You wrote: "It might delay redevelopment of some areas like Castro City." Can you elaborate? I'm not sure what you mean by "Castro City", is that a reference to the downtown area? Seems to me that restaurants and retail on the ground floors with housing units above would be a good idea for that area. Are you saying that adding shopping centers to the list of proposed sites might be used to postpone such construction in the downtown area and simply divert construction to these other sites instead?


Posted by LongResident
a resident of another community
on Mar 17, 2022 at 2:11 pm

LongResident is a registered user.

Not all shopping centers are the same. Compare potential housing replacing or rising above stores at these shopping centers: Bailey Park, Monta Loma (Safeway at Middlefield/Rengstorff), Blossom Valley, 121 E El Camino Real (24Hr Walgreens)

The logic about easy access to transit only works at 121 E El Camino Real.

I'd say that in all 4 cases though, except for BMR units, any new units on these 4 sites will cost similarly to or even greater than recent new market rate projects on El Camino Real, i.e. $4K/mo for a 1 bedroom rental. The only public benefit is that it could lead to less displacement of naturally affordable units on other sites.


Posted by Leslie Bain
a resident of Cuesta Park
on Mar 18, 2022 at 1:48 pm

Leslie Bain is a registered user.

"Not all shopping centers are the same."

Agreed.

"The logic about easy access to transit only works at 121 E El Camino Real."

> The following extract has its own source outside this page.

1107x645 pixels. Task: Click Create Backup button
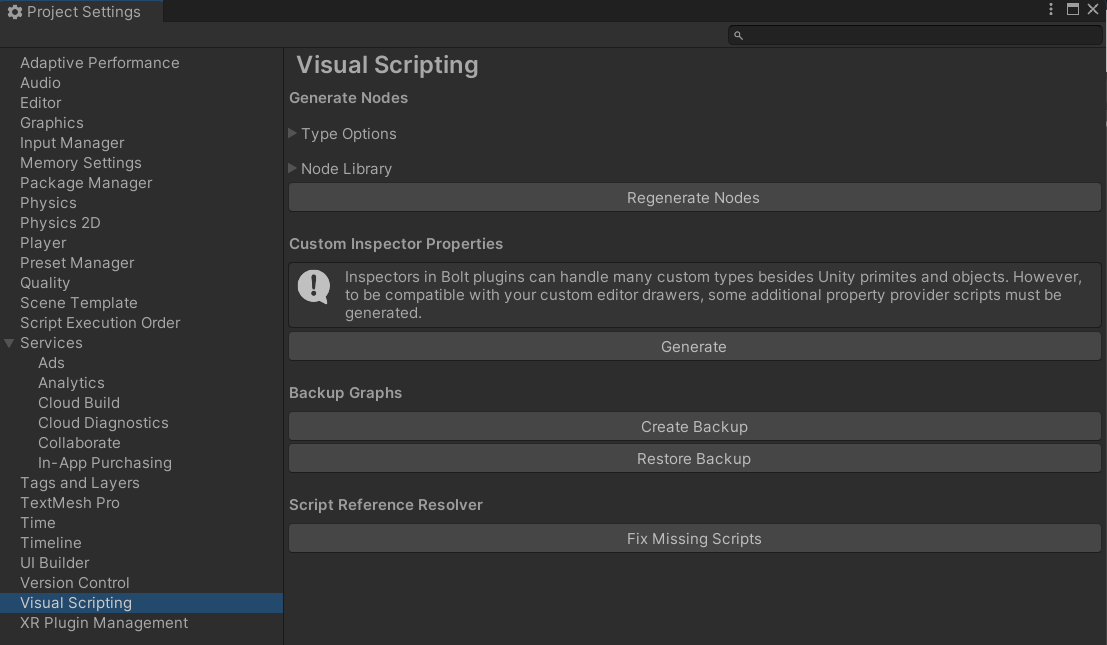(x=694, y=427)
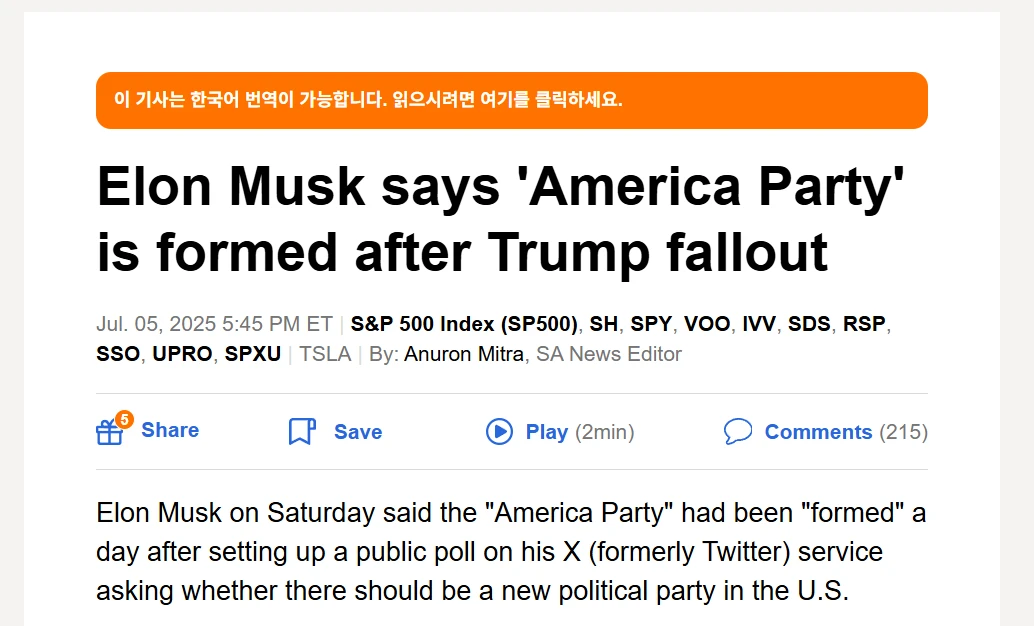This screenshot has width=1034, height=626.
Task: Click the bookmark save icon
Action: [301, 432]
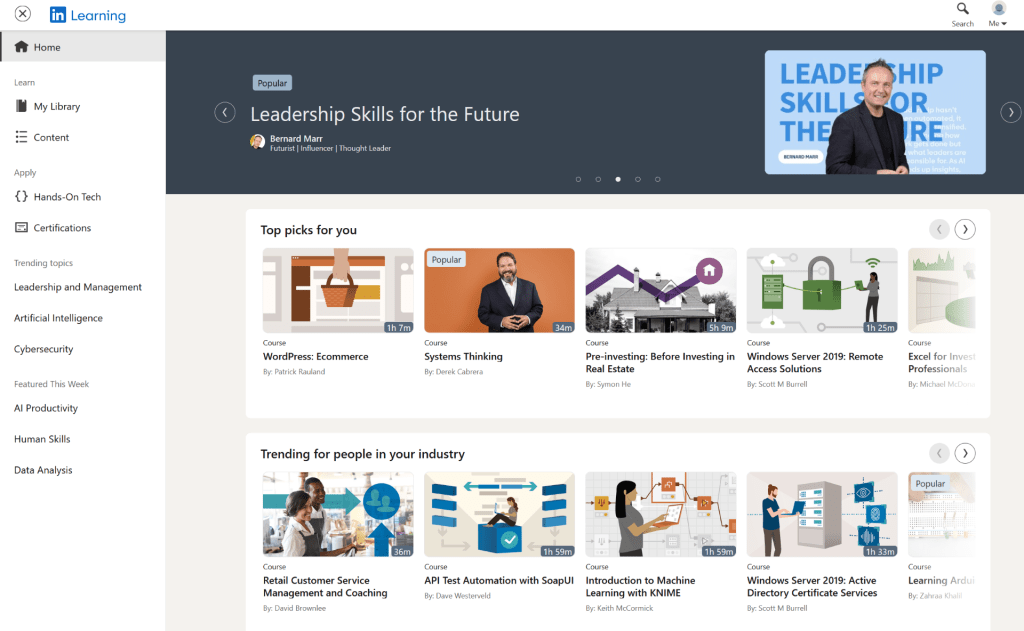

The point I was trying to make is that major, popular shopping centers tend to have better transportation options because a lot of people want to visit them. I hear you saying that less popular centers don't have good transportation, I think we agree on that. IHMO, building housing units without additional parking only makes sense if other good transportation alternatives are already available. Building housing units at less popular shopping centers, without good transportation, makes much less sense to me. I can envision residents using existing parking spaces for themselves instead of retail shoppers, which would tick off the business owners. And maybe that is one reason why shopping center management might not want housing units on their sites.

"The only public benefit is that it could lead to less displacement of naturally affordable units on other sites."

This is a great point, as it is not existing HOUSING that is being lost and redeveloped, it is existing RETAIL (which is then essentially being replaced with RETAIL and also plussed to add housing units too).

One more benefit, I think, is that finding a bit of common ground with pro-density, pro-developer advocates would be nice, the ones who want "more housing of any kind". IMHO, popular shopping centers would be a great location for increased density for those who desire a car-free, almost urban lifestyle.

"any new units on these 4 sites will cost similarly to or even greater than recent new market rate projects on El Camino Real"

Agreed. The new units would NOT do much to lower rents for income or average-income people, unless funding from the state or elsewhere is provided. But it would do a bit to "increase supply" of housing units.